Abstract: Object detection is one of the fundamental challenges in computer vision.  In this talk I will consider the problem of detecting objects from a generic category, such as people or cars, in static images. This is a difficult problem because objects in such categories can vary greatly in appearance. For example, people wear different clothes and take a variety of poses while cars come in various shapes and colors. We have built an object detection system that addresses this challenge using mixtures of deformable part models. The system is both highly efficient and accurate, achieving state-of-the-art results on the PASCAL object detection benchmarks. We train our models from weakly labeled data using a discriminative procedure that we call latent SVM. A latent SVM leads to a non-convex training problem. However, a latent SVM is semi-convex and the training problem becomes convex once latent information is specified for the positive examples. This leads to an iterative algorithm for solving the training problem.  I will also discuss a general framework for object detection using rich visual grammars.
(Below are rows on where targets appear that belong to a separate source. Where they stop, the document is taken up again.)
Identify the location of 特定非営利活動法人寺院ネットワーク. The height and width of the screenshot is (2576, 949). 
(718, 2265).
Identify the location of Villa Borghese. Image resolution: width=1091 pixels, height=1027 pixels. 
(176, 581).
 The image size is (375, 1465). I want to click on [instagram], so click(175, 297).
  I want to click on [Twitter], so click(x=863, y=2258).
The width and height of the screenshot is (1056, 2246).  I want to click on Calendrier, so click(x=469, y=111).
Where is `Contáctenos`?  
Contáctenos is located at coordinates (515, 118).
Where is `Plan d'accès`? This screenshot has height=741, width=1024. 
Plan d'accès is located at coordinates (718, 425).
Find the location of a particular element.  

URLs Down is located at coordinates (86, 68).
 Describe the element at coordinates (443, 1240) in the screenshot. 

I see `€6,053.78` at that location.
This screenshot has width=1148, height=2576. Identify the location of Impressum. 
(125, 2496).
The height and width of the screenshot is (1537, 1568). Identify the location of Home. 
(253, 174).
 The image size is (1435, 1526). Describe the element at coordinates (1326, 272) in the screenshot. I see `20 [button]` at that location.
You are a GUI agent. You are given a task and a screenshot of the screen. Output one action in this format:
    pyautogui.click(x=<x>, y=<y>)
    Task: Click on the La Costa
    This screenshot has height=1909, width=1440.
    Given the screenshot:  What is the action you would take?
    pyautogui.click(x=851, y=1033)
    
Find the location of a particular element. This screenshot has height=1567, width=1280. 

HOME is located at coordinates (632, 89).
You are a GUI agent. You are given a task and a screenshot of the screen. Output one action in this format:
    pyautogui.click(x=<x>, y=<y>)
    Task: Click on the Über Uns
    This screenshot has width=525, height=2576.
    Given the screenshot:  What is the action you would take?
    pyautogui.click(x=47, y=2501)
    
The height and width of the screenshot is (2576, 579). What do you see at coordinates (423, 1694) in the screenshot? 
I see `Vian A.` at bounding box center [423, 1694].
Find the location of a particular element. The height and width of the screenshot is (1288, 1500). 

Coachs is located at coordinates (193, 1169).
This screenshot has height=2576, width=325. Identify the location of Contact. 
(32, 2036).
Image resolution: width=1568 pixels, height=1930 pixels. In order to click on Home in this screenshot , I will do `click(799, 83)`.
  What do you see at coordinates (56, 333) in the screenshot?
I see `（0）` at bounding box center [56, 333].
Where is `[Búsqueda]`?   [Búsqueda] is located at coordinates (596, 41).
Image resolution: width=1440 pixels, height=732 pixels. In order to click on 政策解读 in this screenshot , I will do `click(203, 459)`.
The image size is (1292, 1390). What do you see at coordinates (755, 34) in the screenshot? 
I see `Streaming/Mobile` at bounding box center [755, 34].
Joint work with Ross Girshick, David McAllester and Deva Ramanan

Presenter's biography

Pedro F. Felzenszwalb is an Associate Professor at the University of Chicago.  He received his PhD from MIT in 2003.  His main research interests are in computer vision, geometric algorithms and artificial intelligence.  His work has been supported by the National Science Foundation, including a CAREER award received in 2008.  He is currently serving as a program chair for the 2011 IEEE CVPR.  He is an Associate Editor of the IEEE Transactions on Pattern Analysis and Machine Intelligence and an Editorial Board Member for the International Journal of Computer Vision.  In 2010 he received the IEEE CVPR Longuet-Higgins Prize for fundamental contributions to computer vision and the PASCAL Visual Object Challenge "Lifetime Achievement" prize.